**Exercise directions**
The line containing "Take a snapshot with the camera icon" and every line after it to the end of the records: set those down exactly, without any pictures.

**Listed entries**
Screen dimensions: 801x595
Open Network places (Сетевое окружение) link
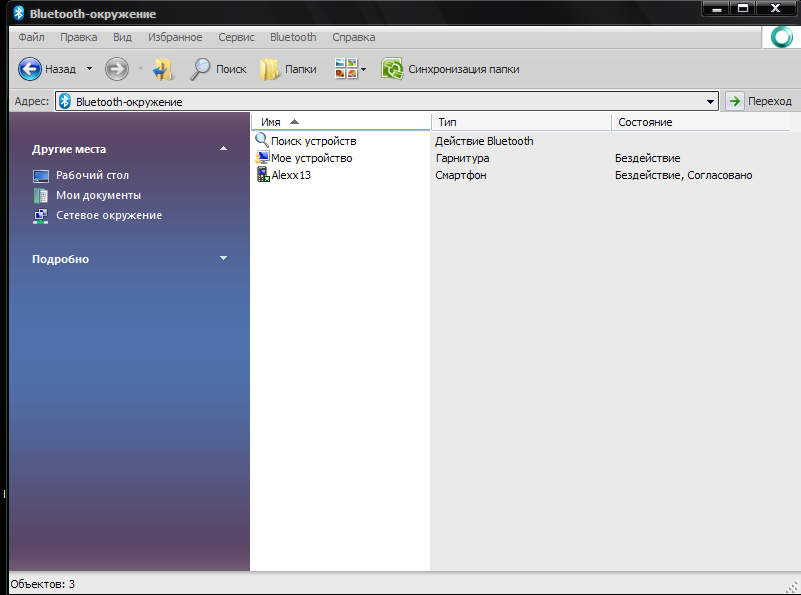[108, 215]
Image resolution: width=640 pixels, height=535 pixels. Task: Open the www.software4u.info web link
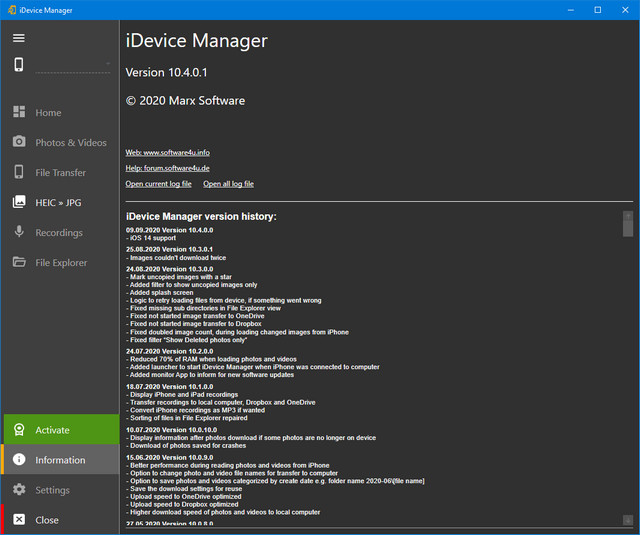click(167, 153)
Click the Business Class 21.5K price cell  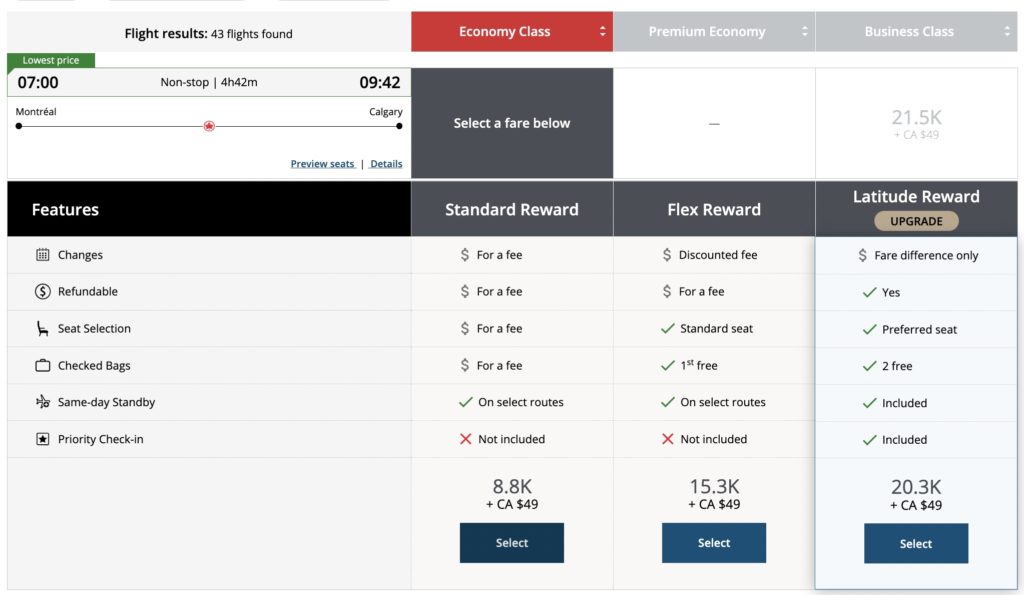pos(916,123)
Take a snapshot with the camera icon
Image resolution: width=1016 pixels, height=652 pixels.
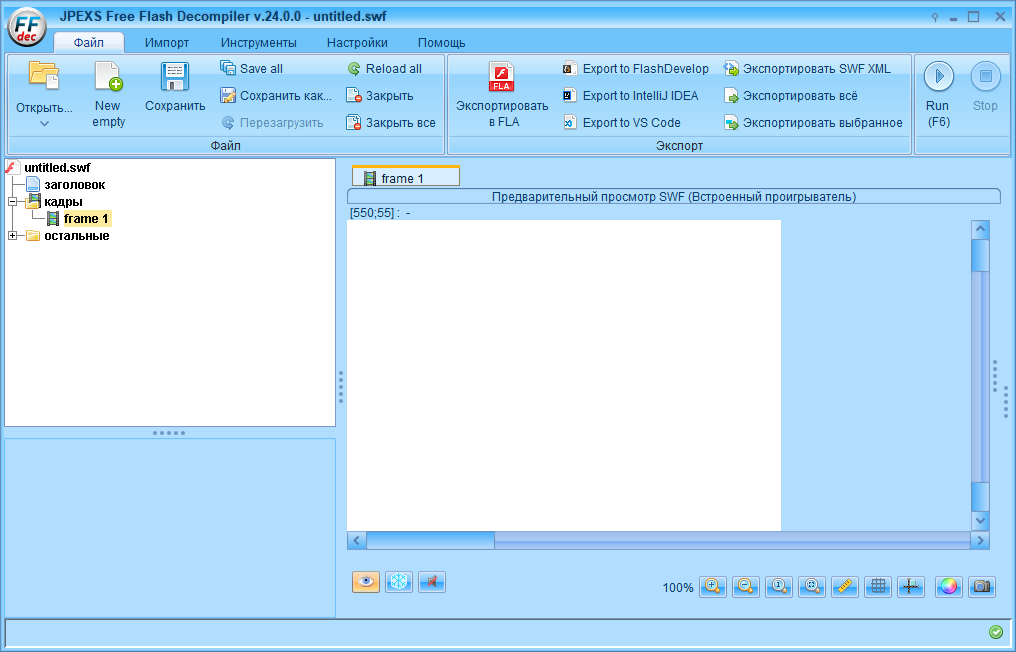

**Written answer**
Take a snapshot with the camera icon
Image resolution: width=1016 pixels, height=652 pixels.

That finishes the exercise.